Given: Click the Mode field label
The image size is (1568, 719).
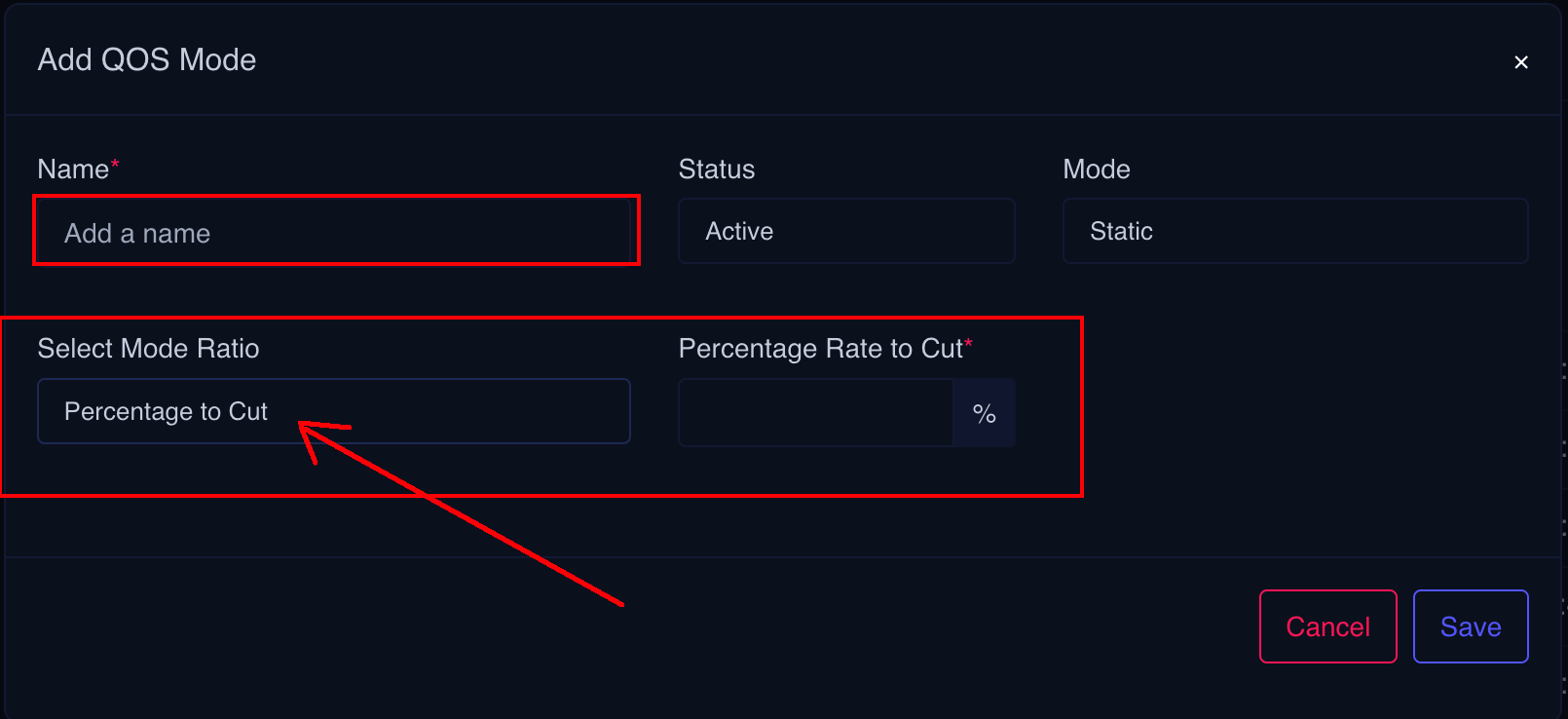Looking at the screenshot, I should click(1096, 170).
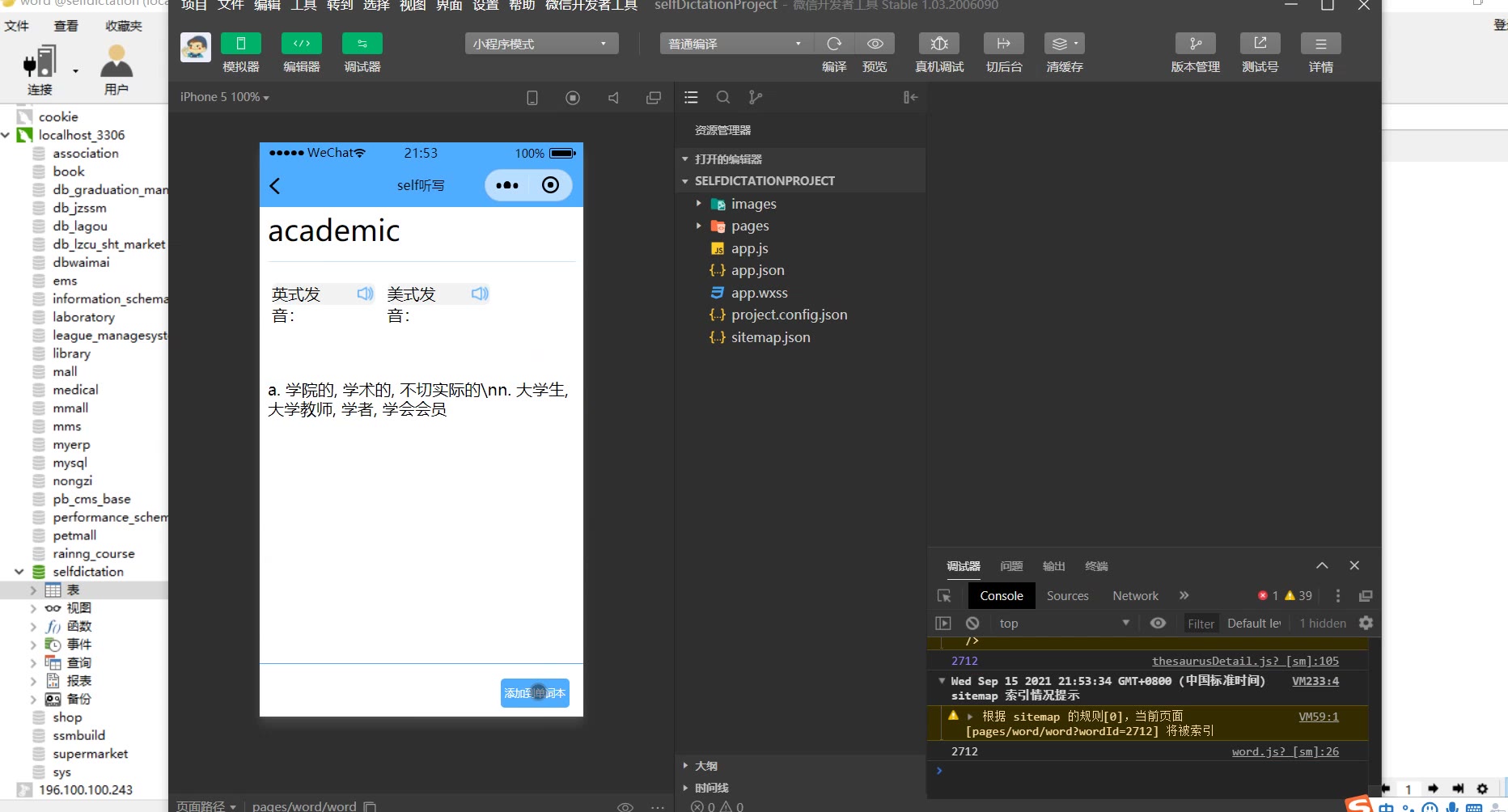Play the British pronunciation speaker icon
This screenshot has height=812, width=1508.
(365, 294)
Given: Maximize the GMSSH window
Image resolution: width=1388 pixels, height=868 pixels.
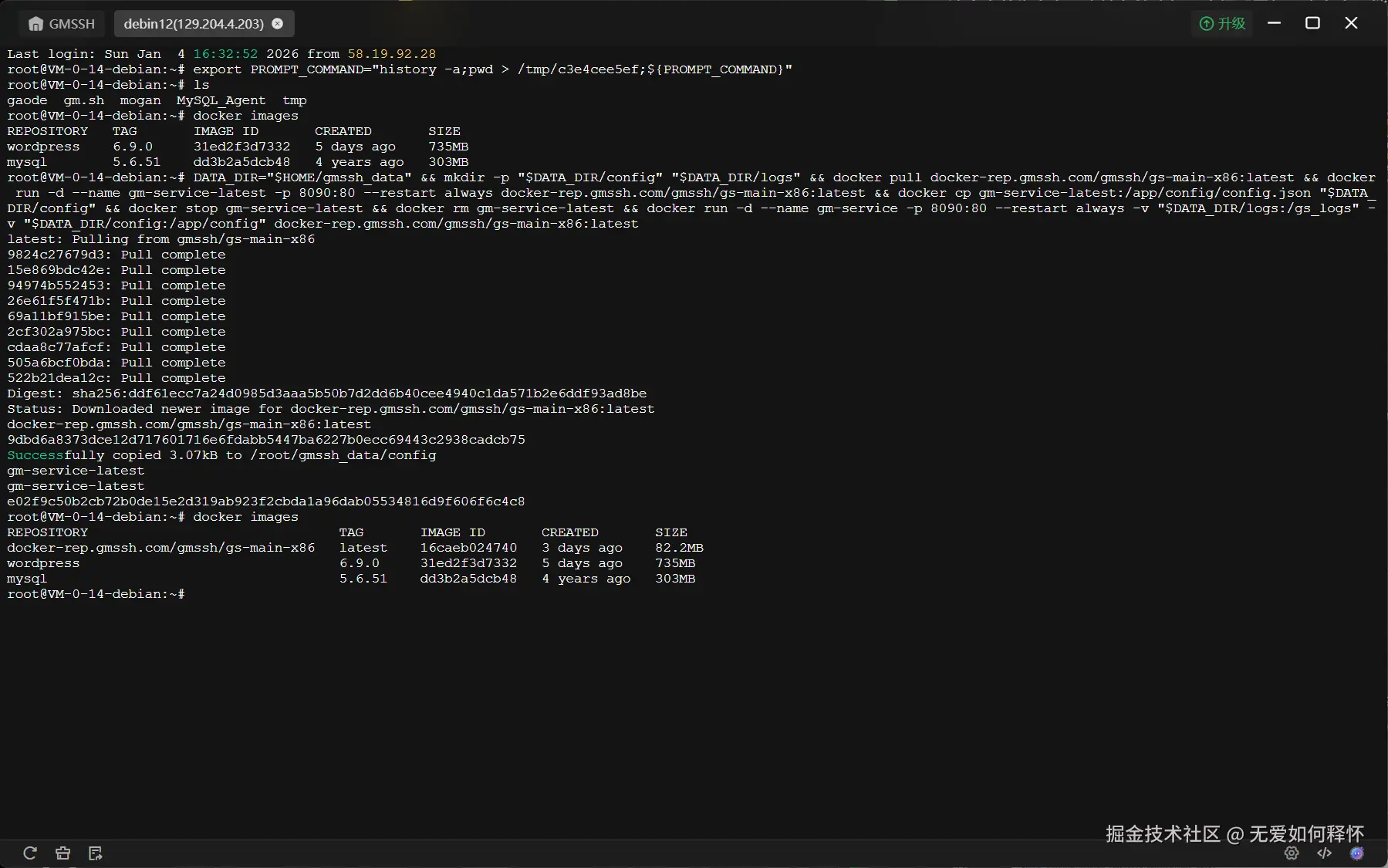Looking at the screenshot, I should tap(1312, 23).
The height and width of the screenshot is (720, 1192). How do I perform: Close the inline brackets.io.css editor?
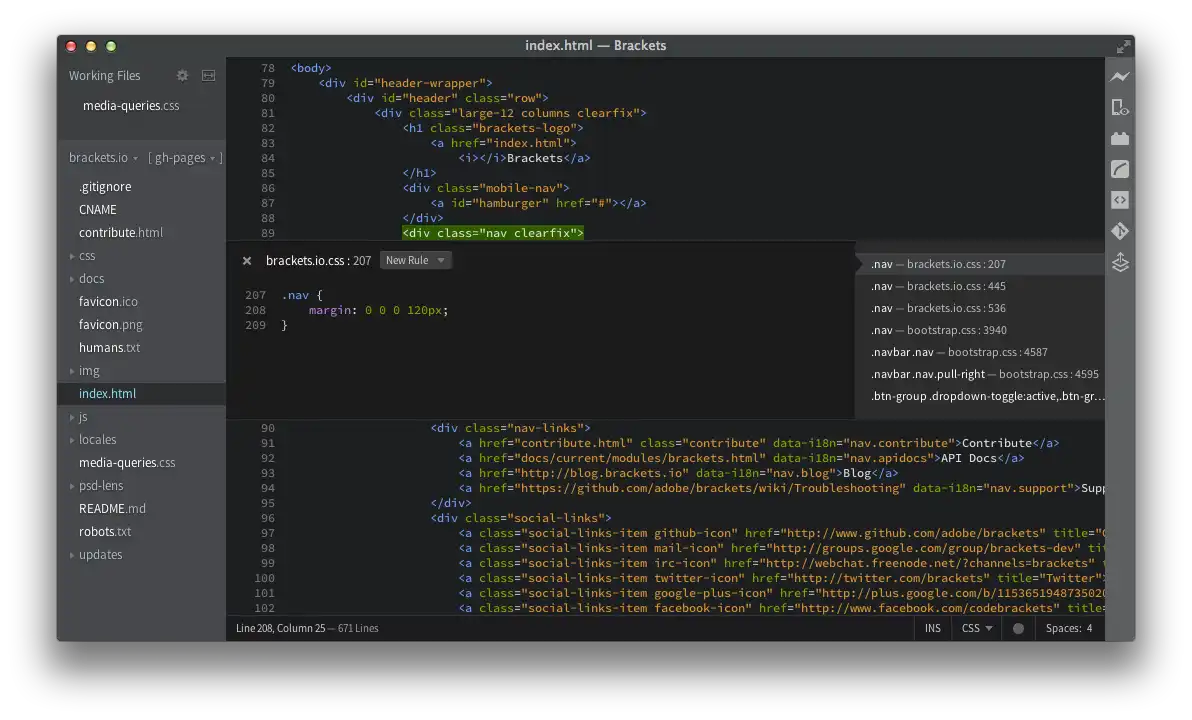click(x=247, y=261)
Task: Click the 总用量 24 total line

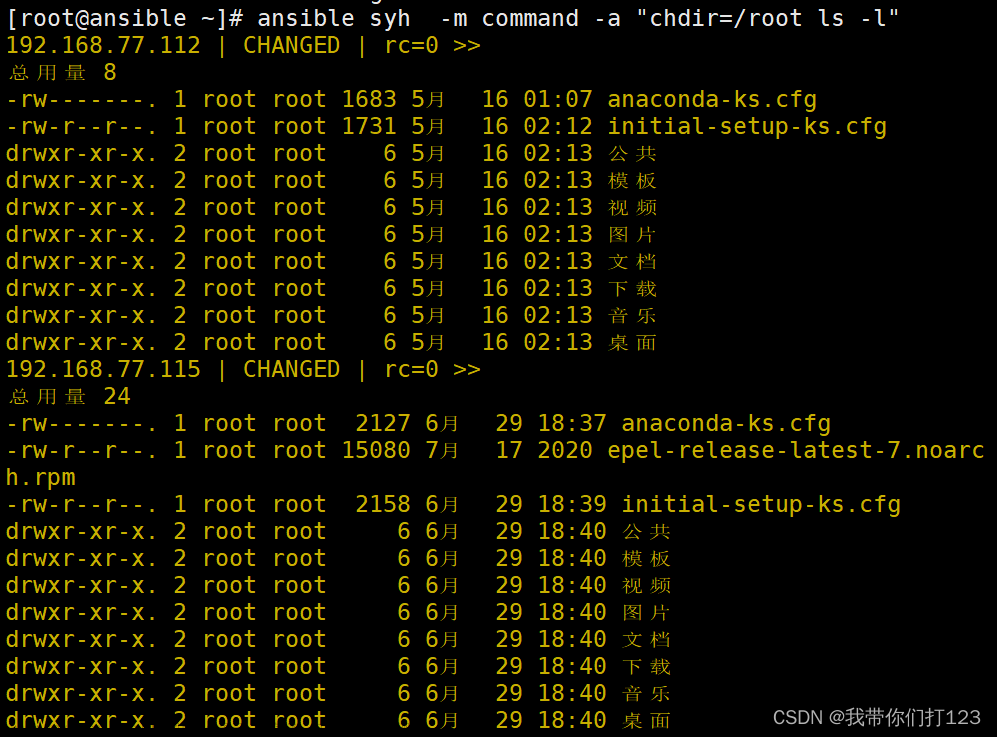Action: pyautogui.click(x=70, y=396)
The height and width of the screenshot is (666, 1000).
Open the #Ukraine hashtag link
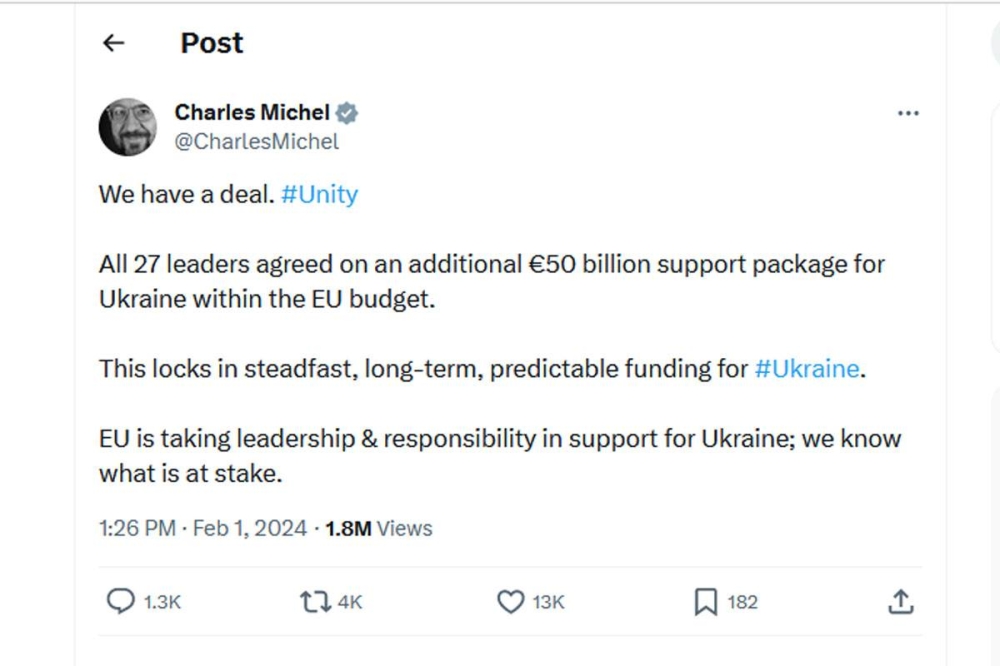[x=806, y=368]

----

Excluding the pictures, reproduce every entry exactly as given.

Given: Click the Mode field label
The image size is (1568, 719).
Looking at the screenshot, I should click(1096, 170).
Play the British pronunciation speaker icon
This screenshot has height=812, width=1508.
(365, 294)
Given: Maximize the GMSSH window
Image resolution: width=1388 pixels, height=868 pixels.
Looking at the screenshot, I should tap(1312, 23).
The height and width of the screenshot is (720, 1192). How do I perform: Close the inline brackets.io.css editor?
click(x=247, y=261)
Task: Click the 总用量 24 total line

Action: pyautogui.click(x=70, y=396)
The height and width of the screenshot is (666, 1000).
Open the #Ukraine hashtag link
[x=806, y=368]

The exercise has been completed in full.